Un véritable abandon
Si le Tour de France n'était qu'une
course cycliste, ce qui ne se vérifie que par
intermittence depuis quelques jours, nous prendrions sur
nous de parler de la transhumance qui ramène nos cordées
de ramoneurs savoyards à quelques centimètres au-dessus
du niveau de la baigneuse. Quand une sorte de courant
électrique (d'où le nom de coureurs) sillonne les
jetées-promenades, on éprouve en général un profond
soulagement à voir surgir de l'eau des visages de
sirènes prolongés par des queues de peloton, à renouer
avec la muraille ruisselante d'un public dont le nombril
attentif s'écarquille au passage de rescapés noirauds
descendus d'une autre planète, à prendre sa part dans la
tornade qui introduit la panique aux terrasses des
salons de thé et relègue en bas de plage les éphèbes
sculptés dans du pain d'épices.
Si le Tour n'était que cette compétition ravageuse, en forme de violation
de domicile, qui plie la coutume à sa loi, nous
remettrions à plus tard, à la nuit tombante, le moment
de méditer sur cette évidence, déplacée en ces lieux
bruissants de colloques d'oiseaux et de refrains
d'adolescents, que Louis-Ferdinand Céline ne nous dira
plus rien des choses de la vie.
Mais le Tour est aussi un voyage.
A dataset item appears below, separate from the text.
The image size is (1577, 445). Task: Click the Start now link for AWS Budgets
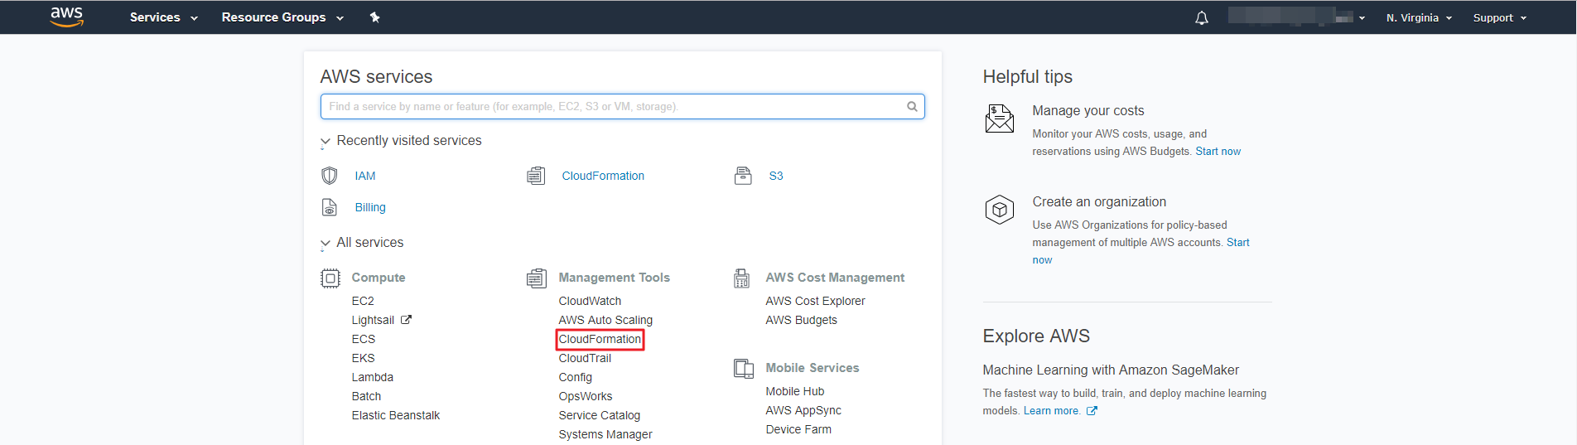pyautogui.click(x=1218, y=152)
Quand
l'état de siège s'y relâche, l'état d'âme reprend ses
droits. Les tristes nouvelles du siècle nous
parviennent. Nos chagrins passent les frontières. Aux
douaniers italiens, nous avons dû déclarer, aujourd'hui,
qu'il nous manquait quelqu'un. La mort de Céline ne
frappe pas ses lointains confrères, elle bouleverse ses
lecteurs, son prochain. Par un retour étrange, c'est
nous qui avons l'impression de partir avant la fin et
qu'on dépouille notre sensibilité. Nous sommes rendus à
un mal, qui n'est pas celui du siècle, mais le mal de
tous les siècles, et notre écho s'est tu, notre
bréviaire s'est fermé. Il va falloir descendre en
nous-mêmes pour entendre le chant que nous ne savons pas
chanter.
Céline s'est éteint à Meudon, sur la route des Gardes,
au milieu de cette côte, qui est à la fois le calvaire
et le paradis des cyclistes. Mais je crois qu'ils
s'ignoraient mutuellement. Il avait possédé jadis, quand
il était le médecin des pauvres, une monstrueuse
motocyclette à laquelle il tenait beaucoup. Ses ennemis
y avaient mis le feu, comme on brûle une effigie, en
l'occurrence celle du dénuement et du dévouement. Car il
pratiquait le sport dangereux qui consiste à aimer les
hommes sans le leur dire.
Bien plus : il n'était membre d'aucun
club. Ce routier du bout de la nuit pratiquait en
cavalier seul, drapé dans sa houppelande, appuyé sur son
bâton, berger généreux et farouche, provocateur et
humilié. Il est très honorable, pour tous les gens qui
prennent une plume, de penser que l'un des deux ou trois
plus grands écrivains du siècle vivait sans ressources
et sans avidité, loin des récompenses, sinon livré aux
outrages.
Nous avons appris sa mort dans les faubourgs de Turin,
chantiers rocailleux qui eussent arrêté son regard bien
qu'un peu trop lumineux. Une clôture plus fragile que
les parois d'un cœur — on en percevait le moindre
battement — nous séparait d'un hospice semblable à celui
où il exerçait autrefois à Courbevoie. Un vol de
cornettes d'une blancheur très douce passait et
repassait dans la poussière du matin : les petites sœurs
invisibles conduisaient au grillage leurs pensionnaires
claudiquants, hommes et femmes aux yeux pailletés de
naïveté que notre manège comblait de joie gloutonne et
qui s’abandonnaient, loin des nuages, à la faveur
tranquille de vieillir sans génie.
Nous attendions de la course qu'elle
dissipât notre malaise. Les premières heures furent d'un
défilé, scandé par l'apparition régulière des charmantes
pagodes de cantonniers aux murs couleurs de Cassate. À
l'image de ces monuments, qui prolifèrent dans le
Piémont, où l'on voit des bersaglieri moustachus figés
dans la position : " Arrêtez-moi ou je fais un malheur !
", les coureurs semblaient coulés dans le bronze d'une
agressivité paisible ; les inscriptions, tracées sur
l'asphalte, demeuraient lettre morte ; les " Forza ! "
de la route ne rencontraient aucun écho et le peloton
aucun clin d'œil. L'ennuyeux, disait déjà Céline, à
propos de la guerre, c'est que ça se passe le plus
souvent à la campagne. Il en va parfois de même du Tour
de France.
Mais, tout à l'heure, nous nous endormirons face à la
mer.
(Antoine BLONDIN, L'Équipe, 6 juillet 1961).